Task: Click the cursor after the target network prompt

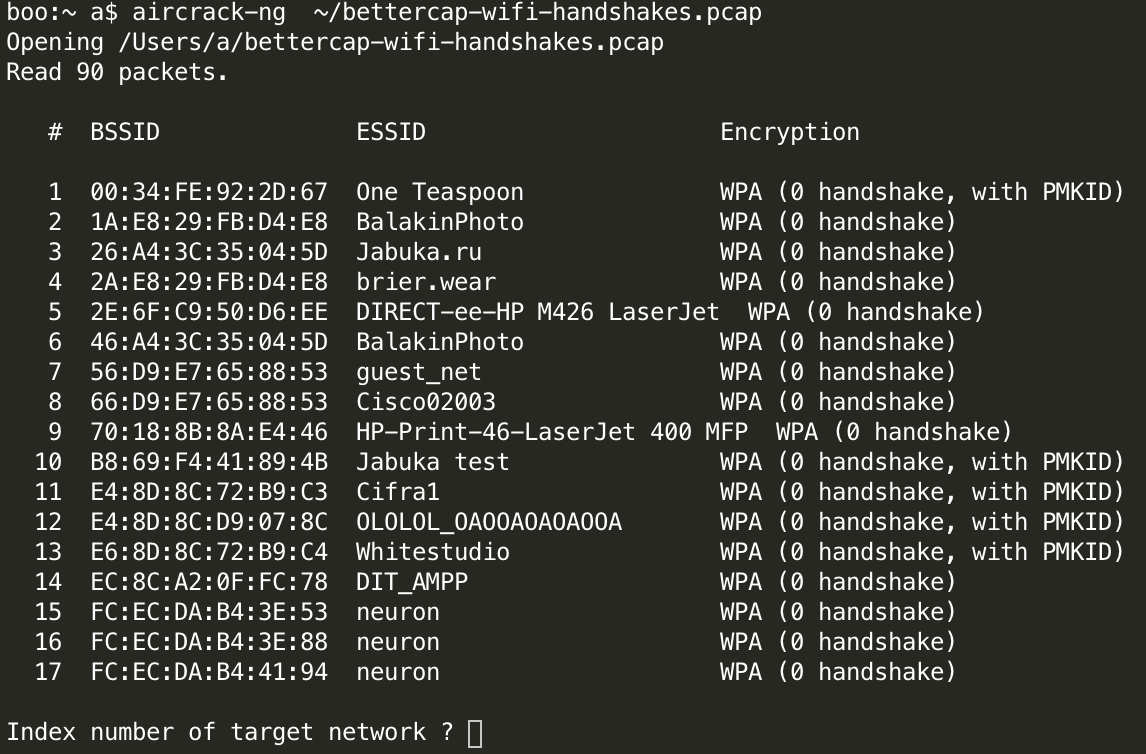Action: (475, 733)
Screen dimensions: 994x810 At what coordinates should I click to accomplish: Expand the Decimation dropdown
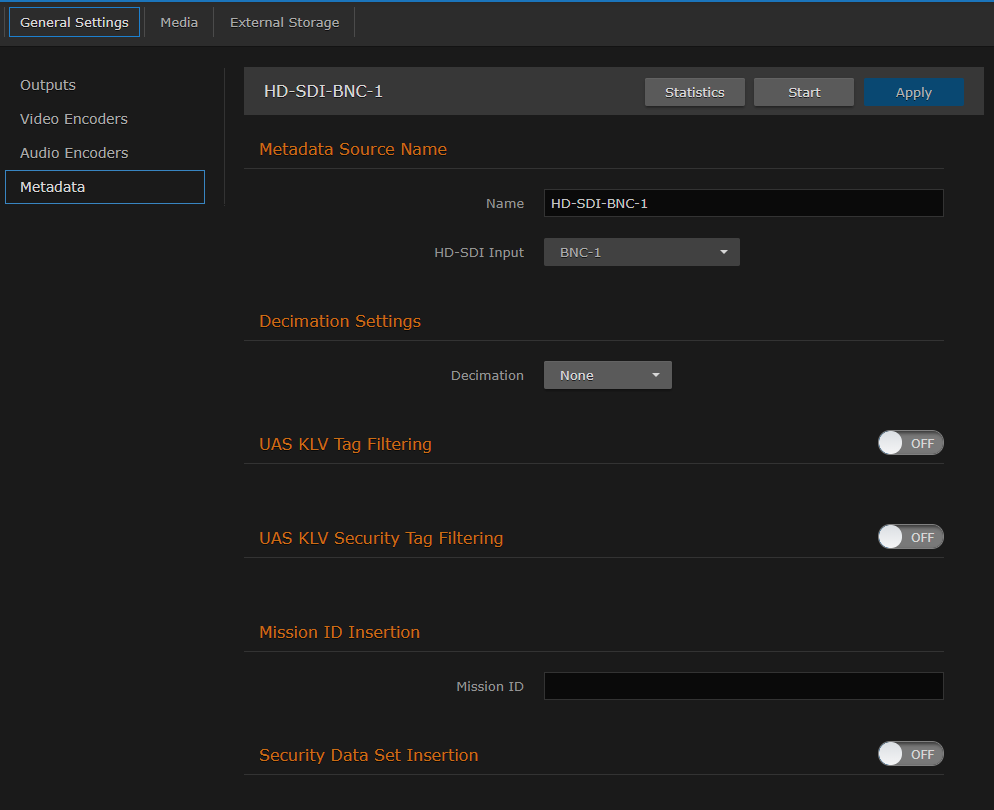[x=607, y=375]
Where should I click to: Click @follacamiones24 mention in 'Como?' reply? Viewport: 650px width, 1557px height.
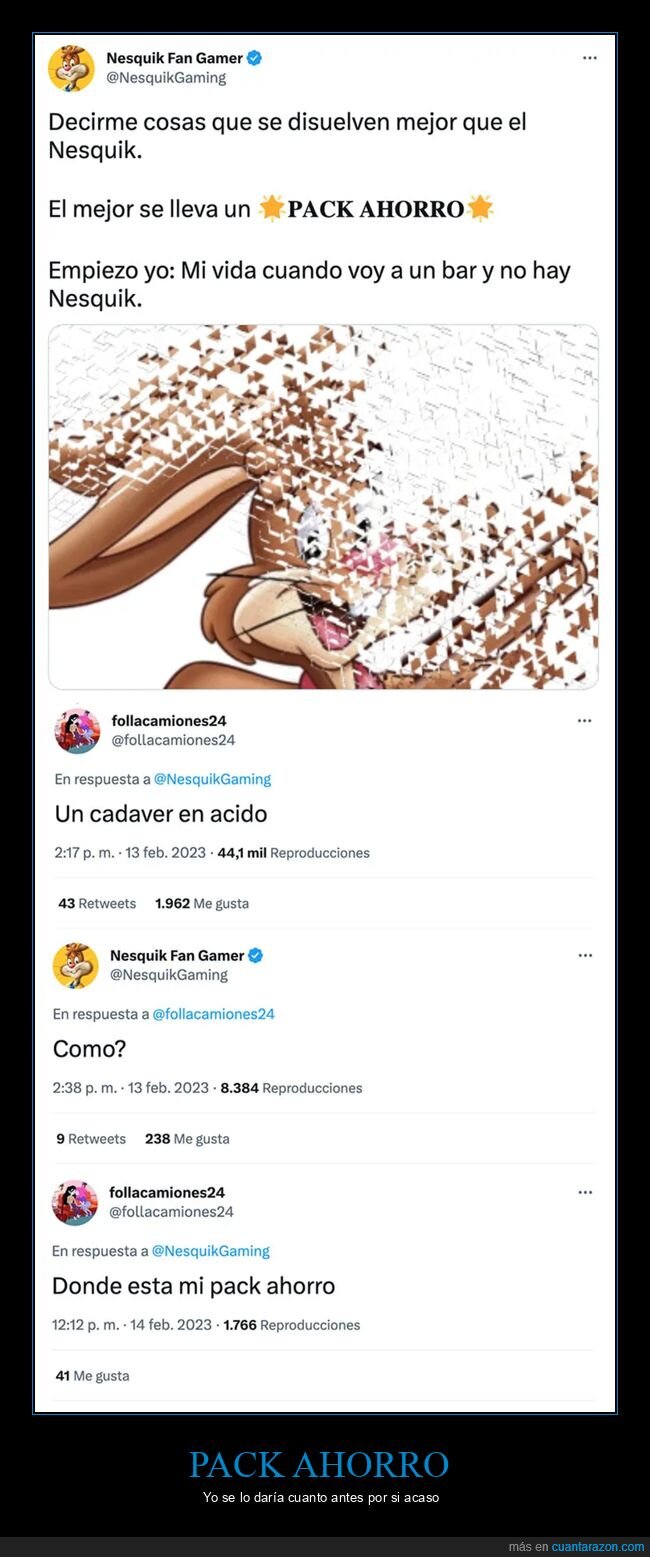(213, 1014)
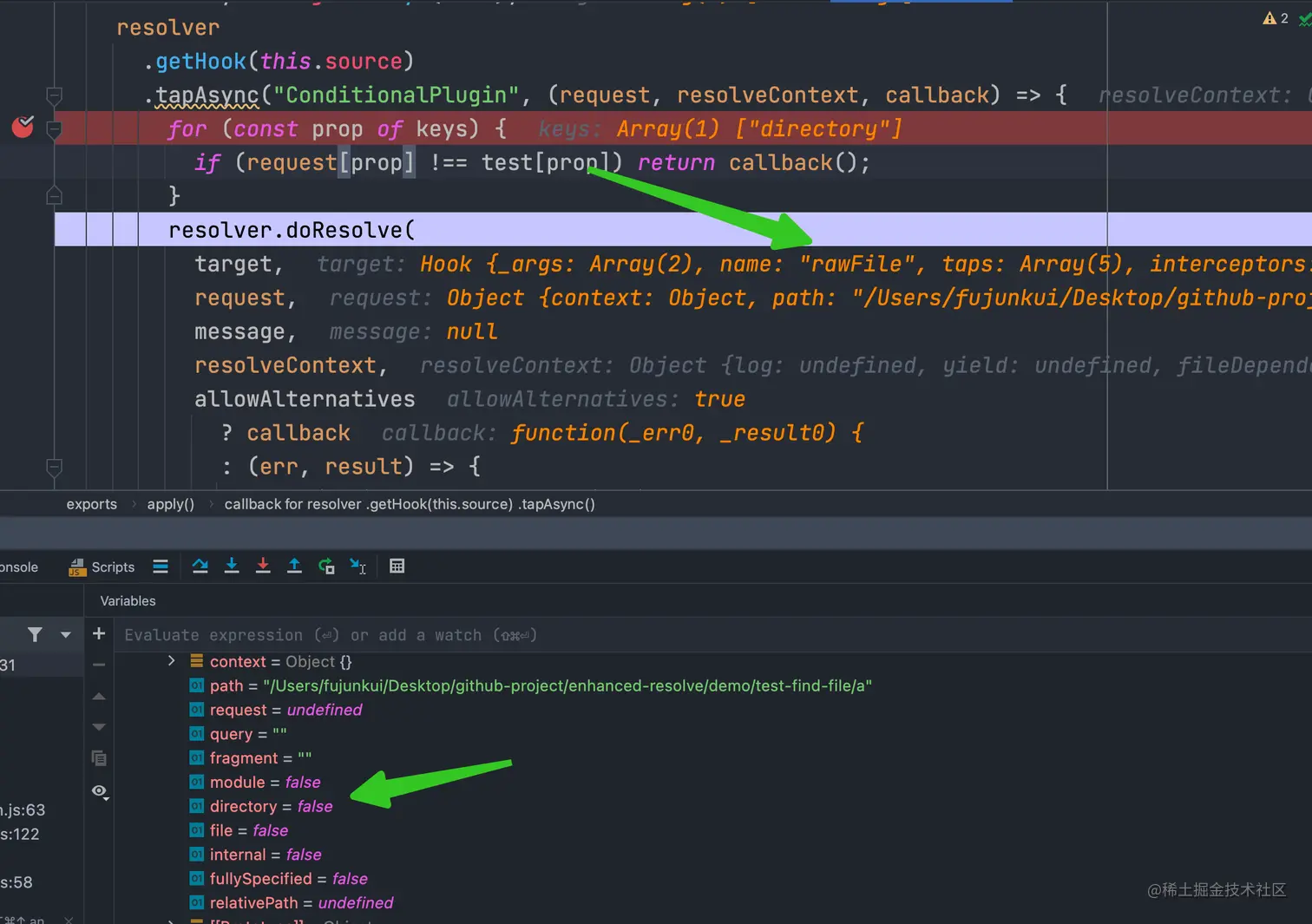Switch to the Scripts tab
Viewport: 1312px width, 924px height.
click(x=102, y=567)
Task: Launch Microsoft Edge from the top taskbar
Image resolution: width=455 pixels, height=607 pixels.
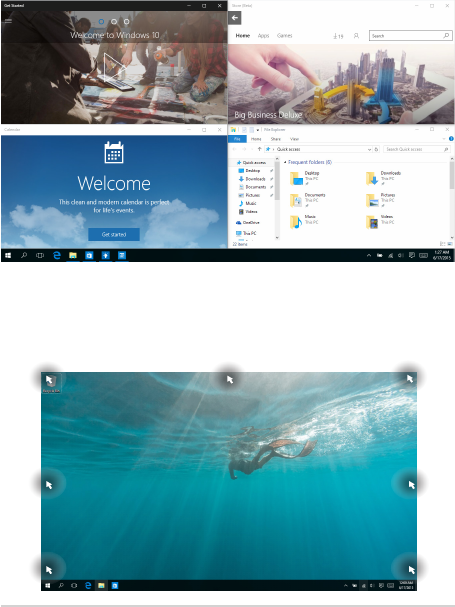Action: (x=57, y=255)

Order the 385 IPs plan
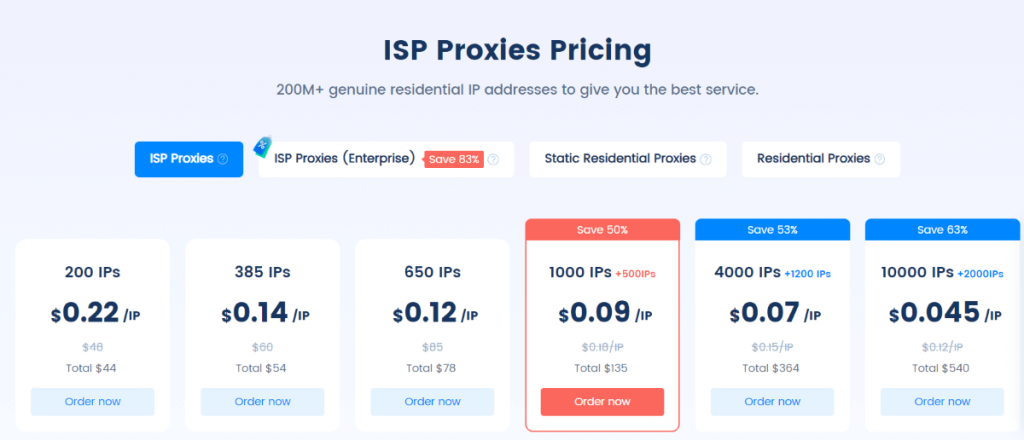(263, 401)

» **Requirement**: Reproduce the listing exactly. Do not include its images.

» **Task solution**:
Task: Click the cursor after the target network prompt

Action: (475, 733)
Screen dimensions: 994x810 At what coordinates should I click to accomplish: Expand the Decimation dropdown
[x=607, y=375]
Where should I click to: Click @follacamiones24 mention in 'Como?' reply? Viewport: 650px width, 1557px height.
(213, 1014)
Switch to the Scripts tab
Viewport: 1312px width, 924px height.
click(x=102, y=567)
Task: Launch Microsoft Edge from the top taskbar
Image resolution: width=455 pixels, height=607 pixels.
Action: (x=57, y=255)

Order the 385 IPs plan
(263, 401)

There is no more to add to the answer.